Missing the obvious

News report (WSJ):

OpenAI recently missed its own targets for new users and revenue, stumbles that have raised concern among some company leaders about whether it will be able to support its massive spending on data centers.

Well, duh.

Katie

5 Likes

It’s almost like there is no business model.

Huh, who knew?

2 Likes

It seems that the massive expansion of data center capacity to support OpenAI, Anthropic, etc., has an aspect not covered in the general press: hardware ages out and goes obsolete pretty quickly in the scheme of things. Maybe 2-3 years or so for the GPUs, etc.? So, in addition to all the current investment, the present value of all the replacement investment could dwarf the numbers we see in the headlines. There would have to be a significantly steep efficiency curve to reduce the cost of producing AI in the out years.

Good time for a bubble burst to restore reality.

Katie

1 Like

Speaking of that …

1 Like

Weird to think that I, as an individual, am more profitable than a company with a market cap of $834 B.

Well done me! (And probably all of you too.)

8 Likes

$184 B is admittedly a big number.

But successful companies like Amazon and Uber were not profitable for many years, and they still had big valuations.

In 2000, I was more profitable than Amazon. I can only wish that that were true today.

2 Likes

OpenAI may be facing insurmountable competition.

Which means OpenAI may lose its job - to AI.

Count me among the secretly amused, although I have respect and sympathy for any hurt by either AI’s rise or fall.

1 Like

There’s not profitable, and there’s figuratively burning cash.

3 Likes

Amazon got a big boost from Prime and later AWS became its big money maker. AFAIK every new user of OpenAI increases the amount of compute that the company has to get from Microsoft, AWS, and Oracle, etc. Recently it has started shutting down some projects such as Sora. To reduce costs?

Amazon is selling both products and commodities. Gemini is part of a product strategy. OpenAI and Anthropic except for a few marginal efforts are almost pure commodity plays so far. That’s the biggest problem with the AI bubble. Massive investment but no moats to protect against switching or to capture and retain repeat customers. I suspect part of Apple’s reticence to jump in wholly is its intrinsic aversion to commoditization.

Katie

1 Like

The difference is with Uber and Amazon you could see how they get to profitability.

With AI there is no moat. DeepSeek, et al open source competitive models on a regular basis. This limits what Anthropic and OpenAI can charge.

1 Like

I’ll argue that there is at the enterprise level, which is where AI will make most of its money. Linux is free, but Microsoft is nonetheless a large and profitable concern because of its enterprise dominance. Anthropic, and now OpenAI, deliver more than just access to frontier models to their enterprise customers.

I’ve spent some time looking at the economics of all Anthropic in particular. By extension all of the AI companies. Based on what I’m paying vs usage for Max subscription I think their compute cost for inference is underpriced by a factor of 3-10.

I don’t see how they can raise prices that much.

1 Like

This assumes that the cost to provide inference—which is already lower than the cost of training—remains at its current level; it’s generally expected that it will in fact decrease significantly over time. In addition, inference is currently supply-constrained, i.e., there is more demand for it than there is supply. The enterprises that want or need access to inference will pay more for it if the expenditure justifies itself in terms of capacity, productivity, or profitability.

Consumers and smaller enterprises may be willing to roll their own AI stack using a free, open-weights model. Larger enterprises will likely do what larger enterprises do: engage a trusted third party to do the heavy lifting and take on some of the risk.

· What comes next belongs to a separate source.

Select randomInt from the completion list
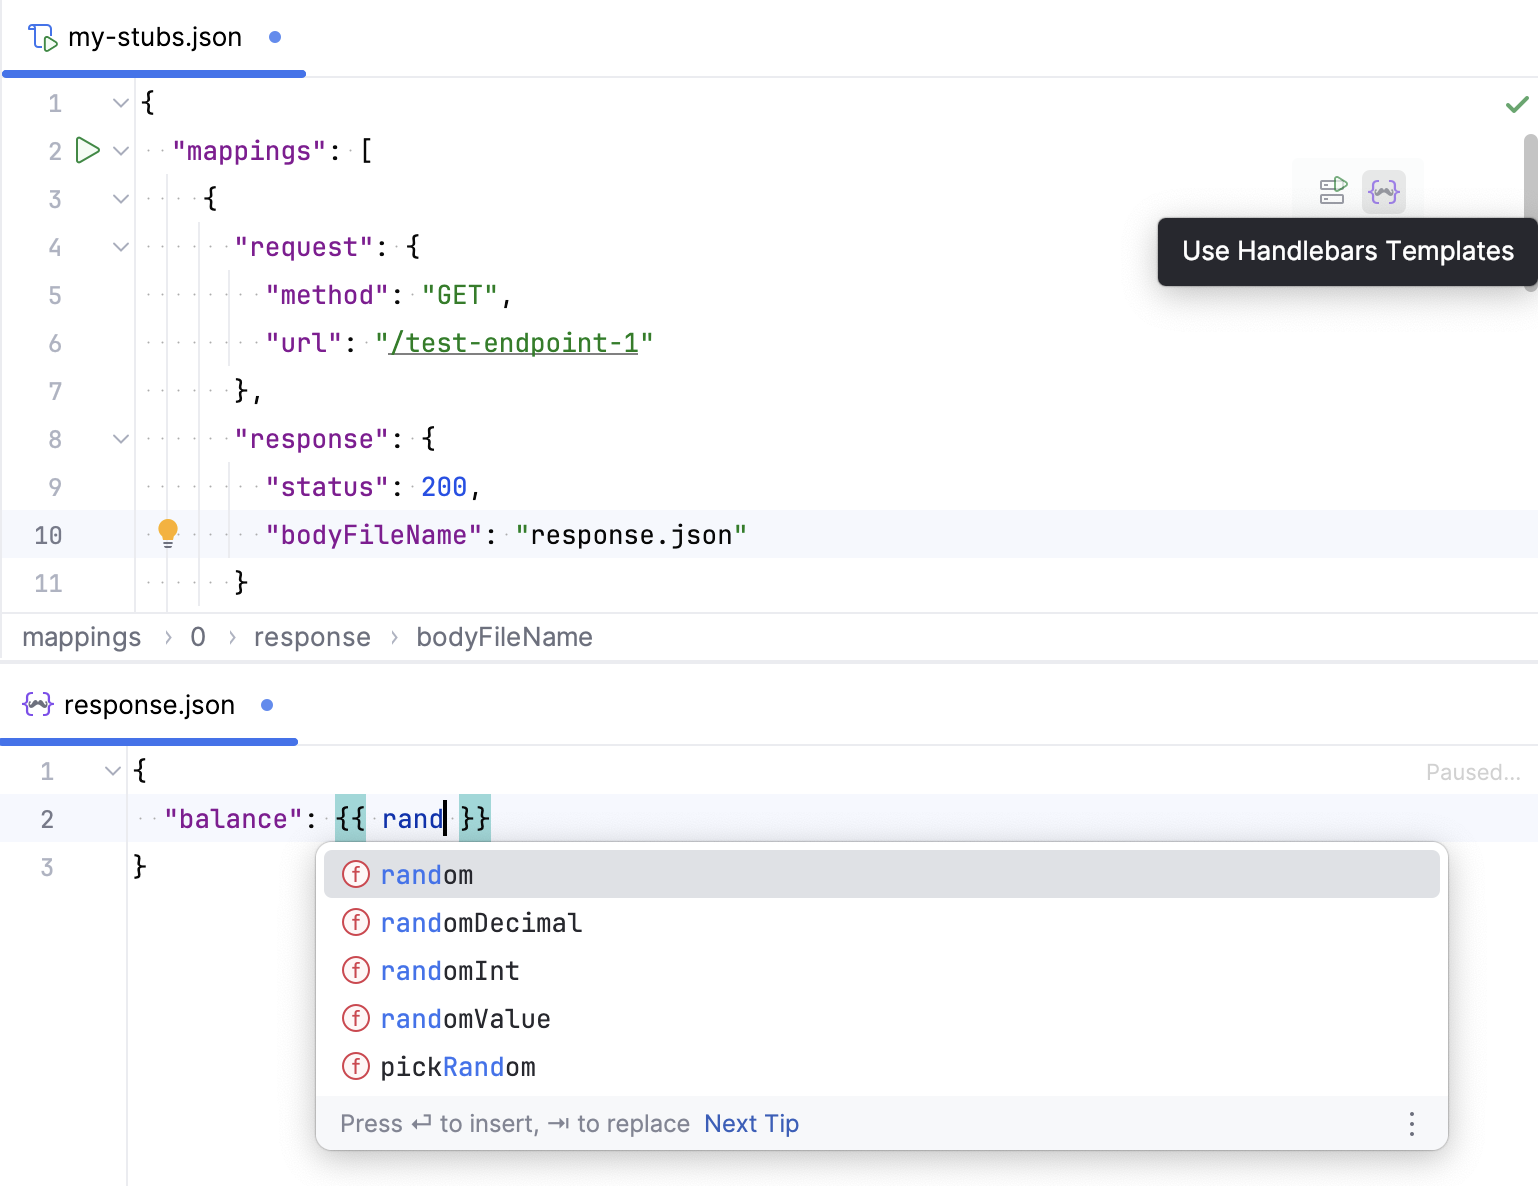1538x1194 pixels. pos(450,970)
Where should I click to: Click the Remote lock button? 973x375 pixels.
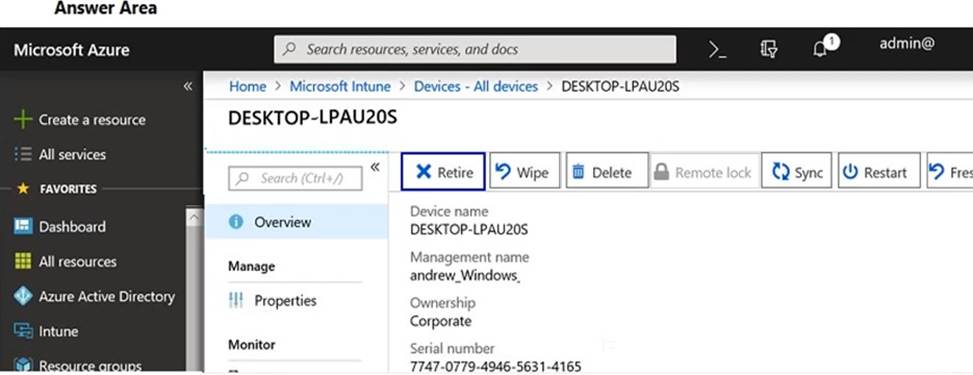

There was quite a long period when Amazon tried very hard NOT to make a profit and it still does in many countries (so it can avoid taxation), but it was fairly quickly making significant returns on investment from its innovative approach to a very well-understood business model (selling things by mail order). Selling and expanding the surplus computer services that it had built for its own use was genuinely brilliant. Having dominated the market, driving out many competitors, was another obvious path to profit.

Investors are betting on the AI companies pulling off something similar, but they don’t really have a product, they’re in profound competition for consumers and they are having to buy computing power on a vast scale from people like Amazon who’ve already dominated that market.

It’s a familiar pattern from great historical bubbles: as sensible governments warn all investors, past performance of a company or sector or type of innovation says absolutely nothing about future performance.